SEFAZ-ES lança seu primeiro Plano de Integridade para prevenir fraudes, ampliar a transparência, controlar riscos e reforçar a governança fiscal com foco nos anos de 2025 e 2026

A Secretaria da Fazenda do Espírito Santo (SEFAZ-ES) iniciou, em maio de 2025, a implantação de seu primeiro Plano de Integridade Fiscal, um marco na gestão pública estadual. O plano estabelece diretrizes para prevenir fraudes, conflitos de interesse, corrupção e outras irregularidades nos processos internos da pasta.

A iniciativa atende à Lei Estadual nº 10.993/2019, que exige que todos os órgãos do Executivo capixaba desenvolvam e executem seus próprios instrumentos de integridade. A elaboração contou com apoio técnico da Subsecretaria de Integridade (Subint) da Secretaria de Estado de Controle e Transparência (SECONT) e seguiu orientações da Controladoria-Geral da União (CGU).

Abrangência e limites

Apesar de usar o termo “Fiscal”, o plano não abrange todos os tipos de fiscalização do Estado. Ele é específico da Secretaria da Fazenda, e sua aplicação está restrita às suas áreas internas, como:

  • Fiscalização tributária e arrecadação;
  • Gestão financeira e contábil;
  • Administração patrimonial;
  • Gestão de contratos, pessoal e compras públicas.

Não estão incluídas no escopo do plano áreas como:

  • Meio ambiente (IEMA, SEAMA);
  • Vigilância sanitária (SESA);
  • Defesa do consumidor (PROCON-ES);
  • Obras públicas (DER-ES);
  • Fiscalizações trabalhistas ou federais (MTE, TRT, etc.).

Cada um desses órgãos é responsável por desenvolver seu próprio plano de integridade, conforme determina a mesma legislação estadual.

Como funciona

Coordenado pela Unidade de Integridade da SEFAZ-ES, o plano adota uma abordagem baseada em riscos, com diagnóstico, metas, cronograma, auditorias e revisão contínua. Ele está estruturado sobre o modelo das três linhas de defesa:

  1. Gestão direta: identificação de riscos pelas unidades da SEFAZ;
  2. Supervisão e controles internos: aplicação de medidas preventivas;
  3. Auditoria interna: revisão e monitoramento dos processos.
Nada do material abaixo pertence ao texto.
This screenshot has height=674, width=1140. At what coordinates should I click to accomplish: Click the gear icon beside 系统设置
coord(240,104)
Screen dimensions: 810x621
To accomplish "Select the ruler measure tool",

Entre as ações previstas estão:

  • Mapeamento de vulnerabilidades;
  • Implementação de controles e rotinas preventivas;
  • Capacitação de servidores em ética e integridade;
  • Criação de canais de denúncia protegidos;
  • Acompanhamento por indicadores de desempenho.

Cronograma

  • Maio de 2025: publicação oficial do plano;
  • Junho–Julho: mapeamento de riscos por unidade;
  • Agosto–Outubro: aplicação de controles;
  • Novembro em diante: treinamentos e canais de denúncia;
  • Ano de 2026: auditorias internas e revisões contínuas.

O secretário de Estado da Fazenda, Benício Costa, destacou que o plano representa um avanço na prevenção de irregularidades e consolida o compromisso da SEFAZ com uma gestão pública mais ética e transparente.